### [Data for analysis]
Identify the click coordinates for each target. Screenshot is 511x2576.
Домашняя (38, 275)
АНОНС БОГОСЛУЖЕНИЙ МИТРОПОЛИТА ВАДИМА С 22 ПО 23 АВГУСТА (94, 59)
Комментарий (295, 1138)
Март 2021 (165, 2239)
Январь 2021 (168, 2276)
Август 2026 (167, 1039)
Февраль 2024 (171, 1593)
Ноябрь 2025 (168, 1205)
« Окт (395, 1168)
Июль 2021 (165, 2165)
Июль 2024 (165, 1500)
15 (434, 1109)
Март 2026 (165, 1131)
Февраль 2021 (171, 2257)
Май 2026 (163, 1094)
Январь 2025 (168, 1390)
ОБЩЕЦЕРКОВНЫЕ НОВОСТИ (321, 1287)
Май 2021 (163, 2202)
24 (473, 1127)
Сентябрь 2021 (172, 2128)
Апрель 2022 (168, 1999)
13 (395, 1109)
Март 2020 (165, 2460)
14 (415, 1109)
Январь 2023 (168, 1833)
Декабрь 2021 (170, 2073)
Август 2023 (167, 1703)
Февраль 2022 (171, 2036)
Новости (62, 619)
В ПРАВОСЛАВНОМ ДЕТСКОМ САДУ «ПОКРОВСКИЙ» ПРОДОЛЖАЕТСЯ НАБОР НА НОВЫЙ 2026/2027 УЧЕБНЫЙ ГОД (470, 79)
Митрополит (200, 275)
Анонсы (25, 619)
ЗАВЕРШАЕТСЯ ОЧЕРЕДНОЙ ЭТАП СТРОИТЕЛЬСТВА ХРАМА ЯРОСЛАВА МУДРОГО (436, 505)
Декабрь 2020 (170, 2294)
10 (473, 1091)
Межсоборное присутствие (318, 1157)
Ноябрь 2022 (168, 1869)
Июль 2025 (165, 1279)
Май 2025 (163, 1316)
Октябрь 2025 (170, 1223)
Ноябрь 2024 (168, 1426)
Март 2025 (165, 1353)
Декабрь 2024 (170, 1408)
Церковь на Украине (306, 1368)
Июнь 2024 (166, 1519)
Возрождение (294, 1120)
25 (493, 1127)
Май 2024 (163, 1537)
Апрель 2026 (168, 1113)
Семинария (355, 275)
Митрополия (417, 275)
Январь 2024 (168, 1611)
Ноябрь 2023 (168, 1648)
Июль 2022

### [Exercise prompt]
The expected output is a verbatim retyping of each line from the one with "Ноябрь 2024 (168, 1426)" to the end of the listing above, with both end lines kept and nothing added.

### [Finished exercise]
Ноябрь 2024 (168, 1426)
Март 2025 (165, 1353)
Декабрь 2024 (170, 1408)
Церковь на Украине (306, 1368)
Июнь 2024 (166, 1519)
Возрождение (294, 1120)
25 (493, 1127)
Май 2024 (163, 1537)
Апрель 2026 (168, 1113)
Семинария (355, 275)
Митрополия (417, 275)
Январь 2024 (168, 1611)
Ноябрь 2023 (168, 1648)
Июль 2022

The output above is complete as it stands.